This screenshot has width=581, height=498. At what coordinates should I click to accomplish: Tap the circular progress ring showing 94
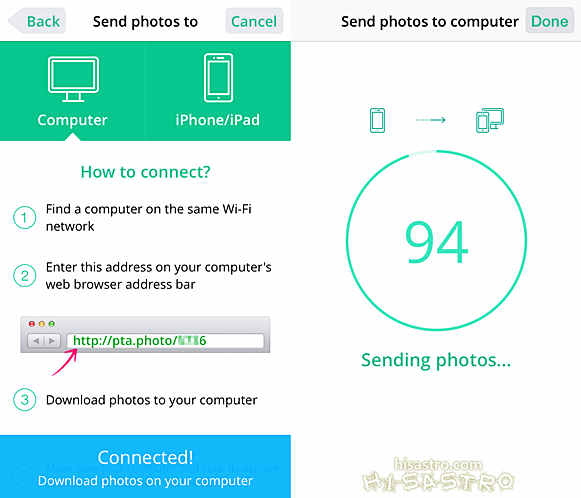pos(436,240)
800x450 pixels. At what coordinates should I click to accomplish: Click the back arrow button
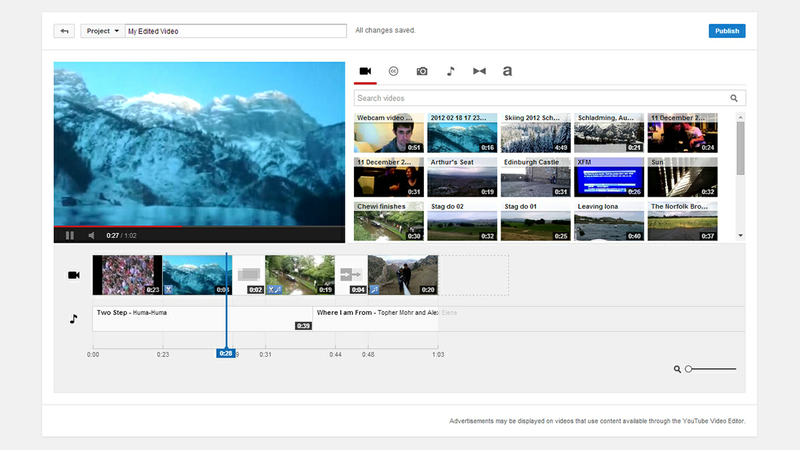click(x=65, y=31)
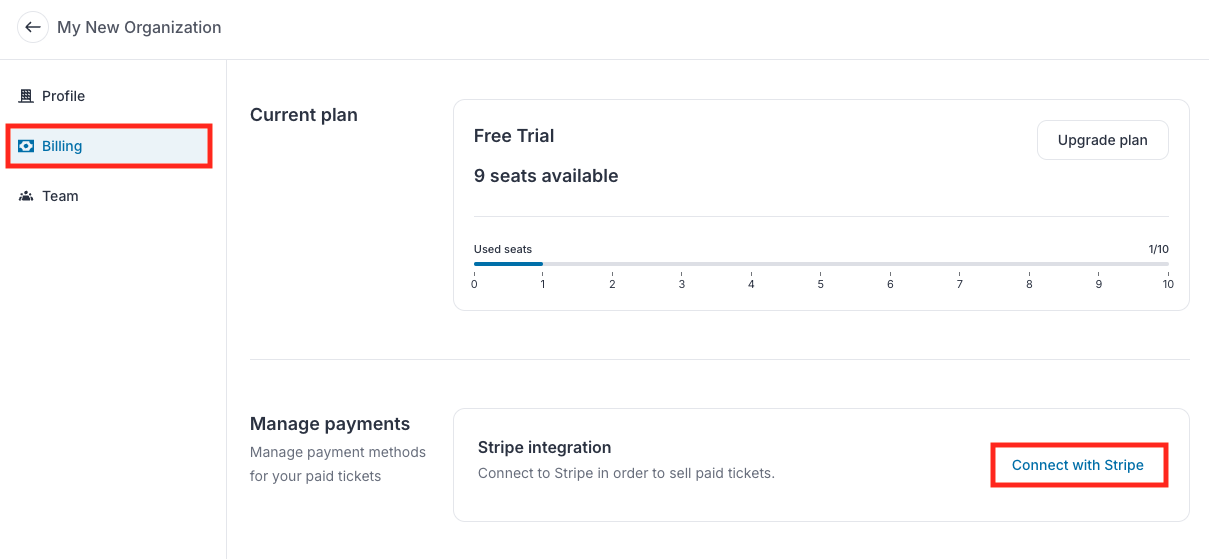The image size is (1209, 559).
Task: Click the Team people icon
Action: pos(26,196)
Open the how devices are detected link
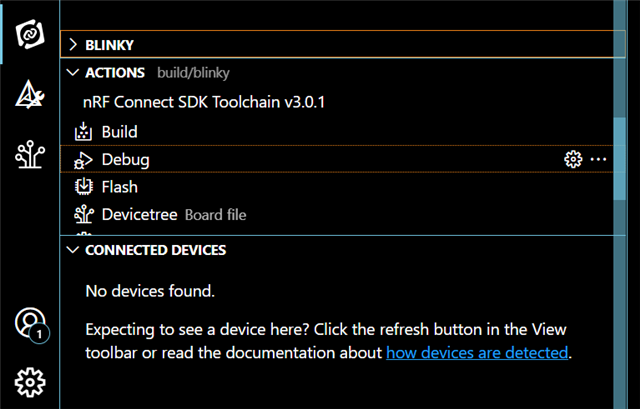The width and height of the screenshot is (640, 409). 477,353
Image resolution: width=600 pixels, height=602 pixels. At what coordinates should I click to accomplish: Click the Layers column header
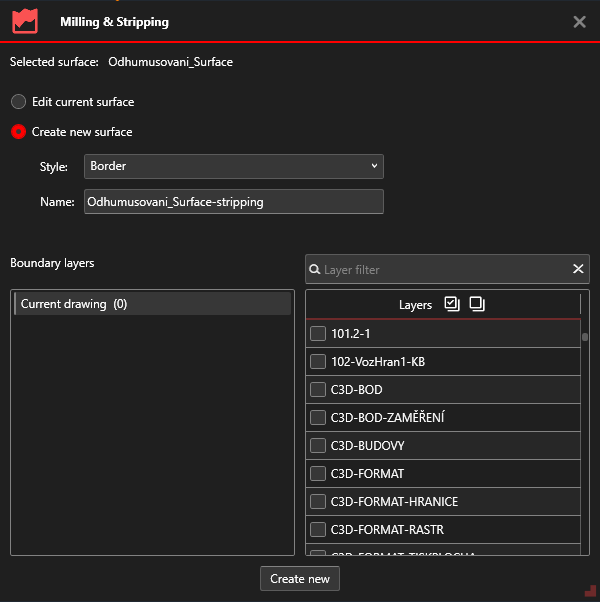[x=415, y=305]
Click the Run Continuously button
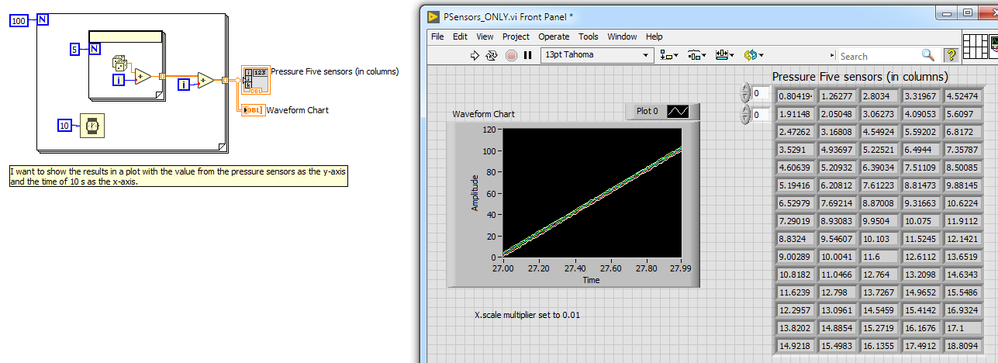This screenshot has width=998, height=363. pos(491,55)
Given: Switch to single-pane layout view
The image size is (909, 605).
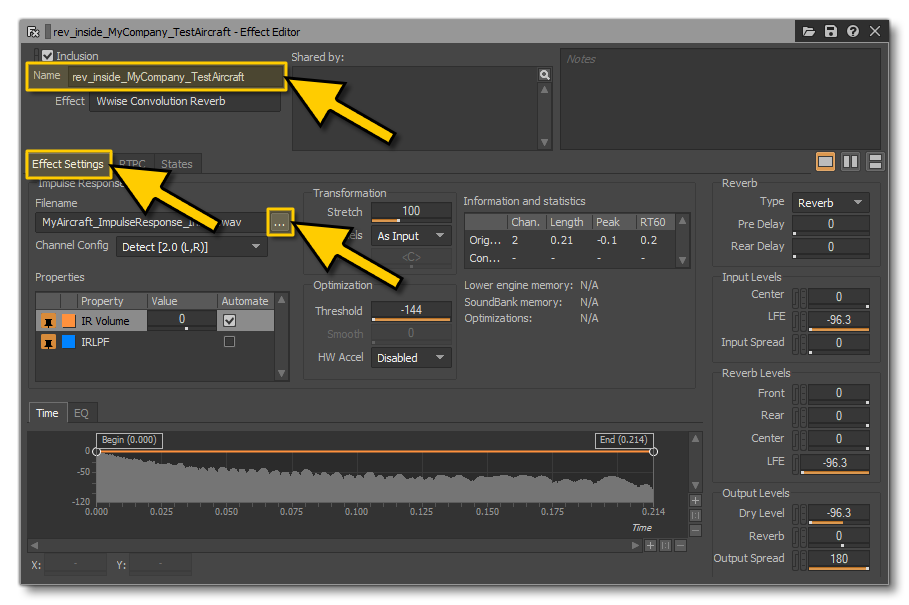Looking at the screenshot, I should pyautogui.click(x=825, y=161).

* **Instructions to follow**:
Rewrite all of the records above, replacing "At what coordinates should I click to accomplish" with "Where should I tap to do" everywhere and changing nothing else. Omit the pictures from your answer.

* **Solved exercise**:
This screenshot has width=581, height=498. Where should I tap to do: Tap the circular progress ring showing 94
pos(436,240)
800x450 pixels. Where should I tap to do: Click the back arrow button
click(x=65, y=31)
The image size is (1209, 559).
Task: Click the Team people icon
Action: pos(26,196)
Open the how devices are detected link
The width and height of the screenshot is (640, 409). 477,353
Image resolution: width=600 pixels, height=602 pixels. Where should I tap to do: Click the Layers column header
[x=415, y=305]
Click the Run Continuously button
This screenshot has width=998, height=363. pos(491,55)
Given: Switch to single-pane layout view
The image size is (909, 605).
Looking at the screenshot, I should pyautogui.click(x=825, y=161).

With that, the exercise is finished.